[Exercise material]

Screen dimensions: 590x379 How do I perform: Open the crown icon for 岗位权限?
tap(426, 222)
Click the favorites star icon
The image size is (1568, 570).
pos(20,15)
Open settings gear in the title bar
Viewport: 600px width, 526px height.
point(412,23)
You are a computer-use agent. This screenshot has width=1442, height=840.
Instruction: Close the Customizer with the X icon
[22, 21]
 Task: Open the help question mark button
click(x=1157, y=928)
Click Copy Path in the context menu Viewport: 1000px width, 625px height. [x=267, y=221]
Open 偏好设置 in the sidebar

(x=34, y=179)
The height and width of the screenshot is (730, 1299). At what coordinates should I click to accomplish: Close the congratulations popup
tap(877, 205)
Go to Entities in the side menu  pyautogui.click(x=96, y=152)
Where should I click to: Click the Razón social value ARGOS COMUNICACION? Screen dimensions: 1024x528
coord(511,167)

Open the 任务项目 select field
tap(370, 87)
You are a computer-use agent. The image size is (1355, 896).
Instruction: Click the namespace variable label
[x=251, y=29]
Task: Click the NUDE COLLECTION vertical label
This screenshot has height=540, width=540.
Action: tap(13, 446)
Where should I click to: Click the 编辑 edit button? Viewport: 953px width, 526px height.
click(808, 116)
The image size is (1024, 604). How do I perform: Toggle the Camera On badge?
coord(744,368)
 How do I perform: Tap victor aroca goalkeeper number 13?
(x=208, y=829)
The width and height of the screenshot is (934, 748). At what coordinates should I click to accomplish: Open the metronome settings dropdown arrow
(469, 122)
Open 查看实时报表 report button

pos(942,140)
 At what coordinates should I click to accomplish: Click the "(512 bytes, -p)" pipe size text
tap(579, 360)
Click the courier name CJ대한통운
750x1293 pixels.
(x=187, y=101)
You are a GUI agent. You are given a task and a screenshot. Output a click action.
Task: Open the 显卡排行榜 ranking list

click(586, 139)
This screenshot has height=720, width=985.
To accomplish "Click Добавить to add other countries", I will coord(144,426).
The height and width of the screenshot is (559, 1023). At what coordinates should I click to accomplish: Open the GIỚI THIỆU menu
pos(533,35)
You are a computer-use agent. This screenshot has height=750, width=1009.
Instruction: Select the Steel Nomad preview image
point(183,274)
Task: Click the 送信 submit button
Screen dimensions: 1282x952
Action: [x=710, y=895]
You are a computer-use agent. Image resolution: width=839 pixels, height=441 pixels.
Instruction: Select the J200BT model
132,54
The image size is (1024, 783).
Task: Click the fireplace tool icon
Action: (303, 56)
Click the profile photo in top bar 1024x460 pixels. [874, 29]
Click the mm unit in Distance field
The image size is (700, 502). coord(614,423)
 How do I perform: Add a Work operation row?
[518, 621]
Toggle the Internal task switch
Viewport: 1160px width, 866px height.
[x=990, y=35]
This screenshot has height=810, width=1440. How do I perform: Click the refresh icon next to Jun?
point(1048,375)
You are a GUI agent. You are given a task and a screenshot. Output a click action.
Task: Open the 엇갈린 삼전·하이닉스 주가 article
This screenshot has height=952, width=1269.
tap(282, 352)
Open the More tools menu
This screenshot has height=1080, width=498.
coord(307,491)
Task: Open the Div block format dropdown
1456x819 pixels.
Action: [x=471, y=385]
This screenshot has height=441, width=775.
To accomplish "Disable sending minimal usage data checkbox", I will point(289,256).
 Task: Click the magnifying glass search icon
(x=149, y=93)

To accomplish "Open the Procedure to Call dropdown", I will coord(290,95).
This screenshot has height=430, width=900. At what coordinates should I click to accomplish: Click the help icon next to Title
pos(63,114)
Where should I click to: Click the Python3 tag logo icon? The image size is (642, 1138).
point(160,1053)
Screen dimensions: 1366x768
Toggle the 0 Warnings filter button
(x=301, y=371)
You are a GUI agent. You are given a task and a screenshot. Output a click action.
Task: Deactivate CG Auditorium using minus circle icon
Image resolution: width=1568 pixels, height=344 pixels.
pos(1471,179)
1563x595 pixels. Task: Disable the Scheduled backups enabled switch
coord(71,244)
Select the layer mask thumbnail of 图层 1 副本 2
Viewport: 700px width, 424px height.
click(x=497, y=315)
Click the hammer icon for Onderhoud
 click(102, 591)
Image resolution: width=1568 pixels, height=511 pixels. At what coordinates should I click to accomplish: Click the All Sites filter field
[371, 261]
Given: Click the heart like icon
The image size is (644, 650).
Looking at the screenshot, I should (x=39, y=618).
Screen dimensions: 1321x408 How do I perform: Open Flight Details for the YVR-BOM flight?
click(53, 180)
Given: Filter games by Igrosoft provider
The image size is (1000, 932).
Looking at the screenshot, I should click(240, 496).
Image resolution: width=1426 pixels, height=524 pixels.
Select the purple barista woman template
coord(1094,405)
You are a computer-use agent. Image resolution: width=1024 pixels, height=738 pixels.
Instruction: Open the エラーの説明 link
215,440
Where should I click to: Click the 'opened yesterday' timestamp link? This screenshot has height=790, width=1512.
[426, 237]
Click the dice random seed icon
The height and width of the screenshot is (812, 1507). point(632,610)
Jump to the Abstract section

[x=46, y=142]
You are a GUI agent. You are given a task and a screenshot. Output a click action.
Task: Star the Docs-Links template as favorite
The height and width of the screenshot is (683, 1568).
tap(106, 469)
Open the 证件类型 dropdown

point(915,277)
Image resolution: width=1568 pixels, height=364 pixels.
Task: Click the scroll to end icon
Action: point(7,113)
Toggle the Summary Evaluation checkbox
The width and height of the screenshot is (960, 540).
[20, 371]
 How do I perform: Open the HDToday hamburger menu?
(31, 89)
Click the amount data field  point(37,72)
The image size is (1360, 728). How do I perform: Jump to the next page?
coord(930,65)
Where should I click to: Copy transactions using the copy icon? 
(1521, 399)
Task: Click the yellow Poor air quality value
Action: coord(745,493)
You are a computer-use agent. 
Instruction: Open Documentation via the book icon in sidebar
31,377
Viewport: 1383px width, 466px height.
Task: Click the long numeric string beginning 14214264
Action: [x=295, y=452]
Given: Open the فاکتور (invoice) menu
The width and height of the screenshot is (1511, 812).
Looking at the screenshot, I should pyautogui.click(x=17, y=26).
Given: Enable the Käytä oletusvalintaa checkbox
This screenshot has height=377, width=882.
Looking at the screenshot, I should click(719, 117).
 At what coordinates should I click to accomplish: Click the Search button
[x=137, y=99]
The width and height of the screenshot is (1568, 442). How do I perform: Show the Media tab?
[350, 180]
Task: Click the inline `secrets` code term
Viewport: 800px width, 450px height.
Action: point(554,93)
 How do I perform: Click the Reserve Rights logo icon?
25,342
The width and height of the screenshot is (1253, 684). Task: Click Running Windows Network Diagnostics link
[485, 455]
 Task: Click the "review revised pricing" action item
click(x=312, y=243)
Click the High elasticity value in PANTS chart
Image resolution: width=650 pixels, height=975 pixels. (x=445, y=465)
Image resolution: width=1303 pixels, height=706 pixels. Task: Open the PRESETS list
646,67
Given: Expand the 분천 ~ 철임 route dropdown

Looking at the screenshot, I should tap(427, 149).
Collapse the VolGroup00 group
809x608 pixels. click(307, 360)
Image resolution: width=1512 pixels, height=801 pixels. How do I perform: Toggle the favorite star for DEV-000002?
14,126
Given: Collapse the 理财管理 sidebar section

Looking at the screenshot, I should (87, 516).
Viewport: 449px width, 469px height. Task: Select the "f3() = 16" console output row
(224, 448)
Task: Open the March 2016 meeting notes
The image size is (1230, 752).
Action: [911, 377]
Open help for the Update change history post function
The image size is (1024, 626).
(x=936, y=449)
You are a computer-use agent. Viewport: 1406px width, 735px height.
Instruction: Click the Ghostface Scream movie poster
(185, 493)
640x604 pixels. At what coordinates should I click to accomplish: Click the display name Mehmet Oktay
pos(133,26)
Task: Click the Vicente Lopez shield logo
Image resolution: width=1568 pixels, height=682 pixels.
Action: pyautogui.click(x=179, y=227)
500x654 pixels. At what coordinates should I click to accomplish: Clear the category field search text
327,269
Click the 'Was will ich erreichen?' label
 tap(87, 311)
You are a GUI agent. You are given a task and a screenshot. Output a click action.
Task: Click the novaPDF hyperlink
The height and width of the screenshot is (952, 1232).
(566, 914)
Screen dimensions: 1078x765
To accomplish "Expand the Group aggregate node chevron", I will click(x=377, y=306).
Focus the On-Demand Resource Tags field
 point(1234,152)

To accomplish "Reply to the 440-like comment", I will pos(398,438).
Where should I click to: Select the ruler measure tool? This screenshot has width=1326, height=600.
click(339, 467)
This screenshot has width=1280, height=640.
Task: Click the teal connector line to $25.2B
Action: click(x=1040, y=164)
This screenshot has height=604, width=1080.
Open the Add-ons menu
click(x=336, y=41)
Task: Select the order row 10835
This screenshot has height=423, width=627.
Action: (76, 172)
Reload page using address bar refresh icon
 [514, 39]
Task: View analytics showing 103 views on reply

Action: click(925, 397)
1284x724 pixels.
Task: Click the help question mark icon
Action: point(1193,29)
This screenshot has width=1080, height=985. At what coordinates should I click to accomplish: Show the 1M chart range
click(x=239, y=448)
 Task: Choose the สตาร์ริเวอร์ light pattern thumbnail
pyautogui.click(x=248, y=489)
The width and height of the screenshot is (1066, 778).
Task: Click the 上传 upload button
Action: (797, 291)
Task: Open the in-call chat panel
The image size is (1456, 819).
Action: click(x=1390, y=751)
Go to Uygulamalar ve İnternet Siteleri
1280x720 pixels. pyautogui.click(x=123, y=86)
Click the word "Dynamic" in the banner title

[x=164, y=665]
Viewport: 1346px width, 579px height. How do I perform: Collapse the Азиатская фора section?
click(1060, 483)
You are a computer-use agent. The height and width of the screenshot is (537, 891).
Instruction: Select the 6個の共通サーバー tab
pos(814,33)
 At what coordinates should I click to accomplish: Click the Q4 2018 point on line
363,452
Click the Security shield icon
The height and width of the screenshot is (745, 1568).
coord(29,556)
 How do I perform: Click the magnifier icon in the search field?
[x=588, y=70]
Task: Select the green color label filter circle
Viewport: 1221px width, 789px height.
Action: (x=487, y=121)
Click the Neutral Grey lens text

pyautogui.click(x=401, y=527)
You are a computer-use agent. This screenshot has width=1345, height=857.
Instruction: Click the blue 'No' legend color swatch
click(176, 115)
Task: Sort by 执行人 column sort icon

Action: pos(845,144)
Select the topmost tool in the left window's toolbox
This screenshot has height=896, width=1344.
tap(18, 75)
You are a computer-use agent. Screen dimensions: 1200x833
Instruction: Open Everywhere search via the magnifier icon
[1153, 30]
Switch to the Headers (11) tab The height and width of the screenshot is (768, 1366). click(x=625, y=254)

[/Exercise material]

Every line above from the line with "Task: Open the Div block format dropdown" to the line with "Screen dimensions: 1366x768", both included, must be reproduced exactly, and no other line may appear.

Solution for this task =>
Task: Open the Div block format dropdown
1456x819 pixels.
Action: [x=471, y=385]
This screenshot has height=441, width=775.
To accomplish "Disable sending minimal usage data checkbox", I will point(289,256).
 Task: Click the magnifying glass search icon
(x=149, y=93)

To accomplish "Open the Procedure to Call dropdown", I will coord(290,95).
This screenshot has height=430, width=900. At what coordinates should I click to accomplish: Click the help icon next to Title
pos(63,114)
Where should I click to: Click the Python3 tag logo icon? The image size is (642, 1138).
point(160,1053)
Screen dimensions: 1366x768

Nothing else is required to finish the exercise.